Nuclear Archive Shows that Iran Camouflaged Its Nuclear Weapons Program

(The Hill) David Albright and Olli Heinonen - Israel's acquisition in early 2018 of a significant portion of Iran's nuclear archive, which details an effort to build five nuclear weapons and prepare an underground nuclear test site in the early 2000s, has revealed an unpleasant truth: Iran has been in violation of the spirit, if not the letter, of the nuclear Non-Proliferation Treaty (NPT), the 2015 nuclear deal, and other non-proliferation commitments. Instead of demanding a nuclear standard for Iran that the International Atomic Energy Agency (IAEA) has applied to other countries, however, many are turning a blind eye to Tehran's dangerous transgressions.
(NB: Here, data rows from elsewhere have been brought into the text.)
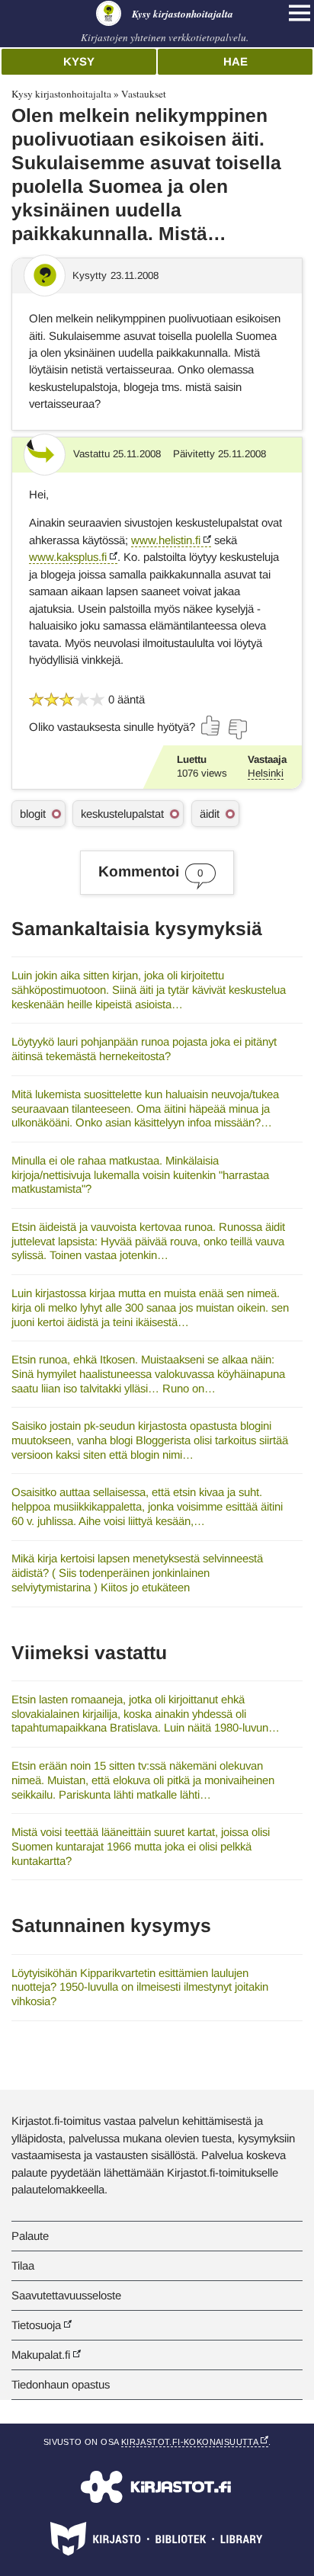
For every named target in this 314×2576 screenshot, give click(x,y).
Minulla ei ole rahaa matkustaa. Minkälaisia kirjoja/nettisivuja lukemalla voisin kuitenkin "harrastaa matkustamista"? (140, 1174)
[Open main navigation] (299, 13)
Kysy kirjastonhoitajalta (61, 94)
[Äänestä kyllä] (211, 725)
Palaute (30, 2235)
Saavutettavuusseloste (66, 2295)
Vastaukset (143, 94)
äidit (209, 813)
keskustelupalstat (122, 813)
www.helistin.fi (165, 539)
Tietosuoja (36, 2324)
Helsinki (266, 773)
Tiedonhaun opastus (60, 2384)
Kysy (79, 61)
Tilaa (22, 2265)
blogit (33, 813)
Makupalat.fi (40, 2354)
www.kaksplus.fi (68, 556)
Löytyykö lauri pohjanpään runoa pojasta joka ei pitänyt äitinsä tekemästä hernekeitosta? (144, 1048)
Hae (235, 61)
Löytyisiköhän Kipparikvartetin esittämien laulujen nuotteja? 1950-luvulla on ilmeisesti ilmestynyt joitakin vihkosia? (139, 1986)
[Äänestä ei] (237, 729)
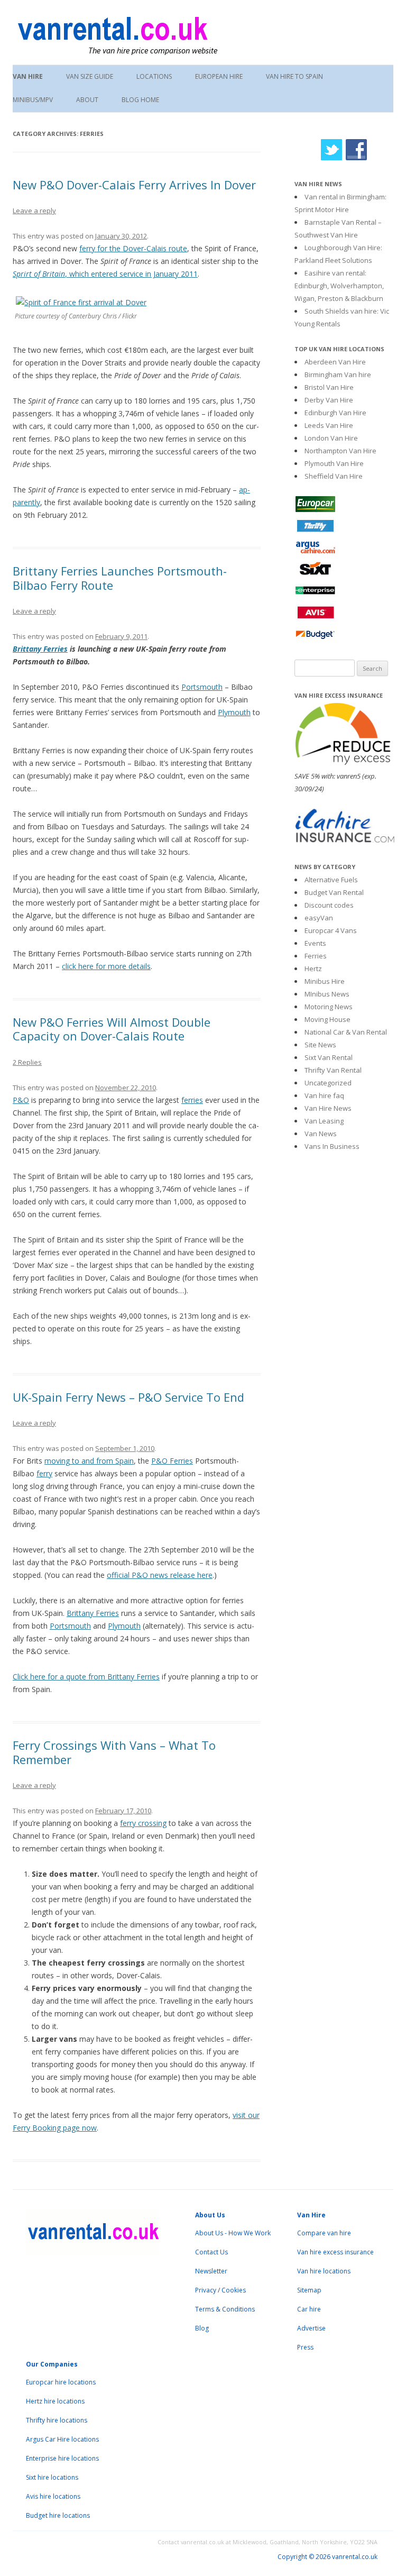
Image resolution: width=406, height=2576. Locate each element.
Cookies (234, 2290)
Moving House (327, 1019)
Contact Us (211, 2252)
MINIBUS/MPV (33, 99)
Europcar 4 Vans (330, 930)
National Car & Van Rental (345, 1032)
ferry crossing (143, 1823)
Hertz (313, 968)
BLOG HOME (140, 99)
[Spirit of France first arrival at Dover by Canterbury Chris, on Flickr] (81, 302)
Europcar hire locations (61, 2382)
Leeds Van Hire (328, 425)
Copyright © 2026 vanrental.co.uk (327, 2556)
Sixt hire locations (52, 2477)
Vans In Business (331, 1146)
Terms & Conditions (225, 2309)
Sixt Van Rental (328, 1057)
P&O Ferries (172, 1461)
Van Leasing (324, 1121)
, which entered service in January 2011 (105, 274)
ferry (44, 1473)
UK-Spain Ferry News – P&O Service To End (128, 1397)
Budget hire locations (58, 2515)
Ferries (315, 956)
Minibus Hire (324, 981)
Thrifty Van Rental (333, 1070)
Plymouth (234, 712)
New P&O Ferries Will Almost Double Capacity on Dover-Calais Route (111, 1029)
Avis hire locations (53, 2496)
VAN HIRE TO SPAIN (294, 76)
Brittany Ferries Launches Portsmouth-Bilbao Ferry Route (120, 577)
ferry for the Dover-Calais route (133, 248)
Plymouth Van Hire (334, 463)
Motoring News (328, 1006)
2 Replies (27, 1062)
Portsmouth (202, 687)
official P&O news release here (160, 1575)
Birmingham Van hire (337, 374)
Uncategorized (328, 1083)
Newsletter (211, 2271)
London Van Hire (331, 438)
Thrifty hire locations (56, 2420)
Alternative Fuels (331, 879)
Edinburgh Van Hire (335, 412)
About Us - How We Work (233, 2232)
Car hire (309, 2309)
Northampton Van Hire (340, 450)
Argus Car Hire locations (62, 2439)
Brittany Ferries (40, 649)
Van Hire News (328, 1108)
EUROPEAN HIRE (219, 76)
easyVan (318, 917)
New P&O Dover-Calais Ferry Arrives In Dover (134, 185)
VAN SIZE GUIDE (89, 76)
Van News (320, 1133)
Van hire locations (323, 2271)
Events (315, 943)
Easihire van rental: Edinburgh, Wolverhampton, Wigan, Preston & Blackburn (339, 285)
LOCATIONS (154, 76)
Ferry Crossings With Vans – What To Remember (114, 1752)
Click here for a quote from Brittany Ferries (86, 1676)
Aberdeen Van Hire (335, 362)
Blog (202, 2328)
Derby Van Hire (328, 400)
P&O (21, 1100)
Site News (320, 1044)
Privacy (205, 2290)
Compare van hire (324, 2232)
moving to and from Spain (89, 1461)
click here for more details (106, 966)
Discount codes (329, 905)
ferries (192, 1100)
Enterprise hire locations (62, 2458)
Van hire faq (324, 1095)
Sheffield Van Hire (333, 476)
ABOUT (87, 99)
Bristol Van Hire (329, 387)
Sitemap (309, 2290)
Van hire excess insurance (335, 2252)
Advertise (311, 2328)
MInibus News (326, 994)
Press (305, 2347)
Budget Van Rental (334, 892)
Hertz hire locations (55, 2401)
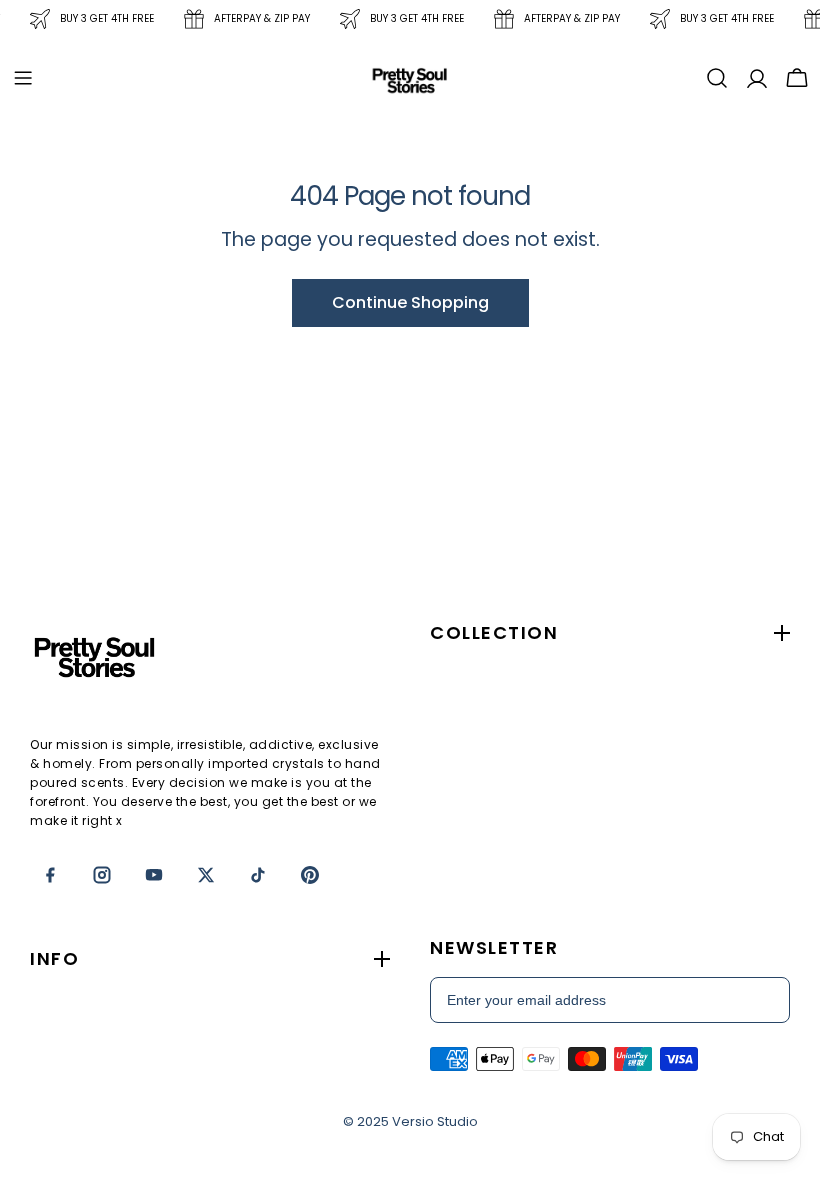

The seized archive shows a robust program in the early 2000s to build nuclear weapons. Under intense international pressure in 2003, Iran downsized it, but the archive shows that instead of ending it, Iran reoriented its nuclear weapons program to survive as a smaller, more camouflaged one. This archive clearly is designed to be used to preserve and reconstitute a path to an atomic arsenal. The documents show that Iran's atomic ambitions were much further along than previously known. Most worrisome, breakout time for a missile-deliverable nuclear warhead was much shorter than U.S. officials thought likely. David Albright is president of the Institute for Science and International Security in Washington. Olli Heinonen is former deputy director general of the International Atomic Energy Agency and head of its Department of Safeguards.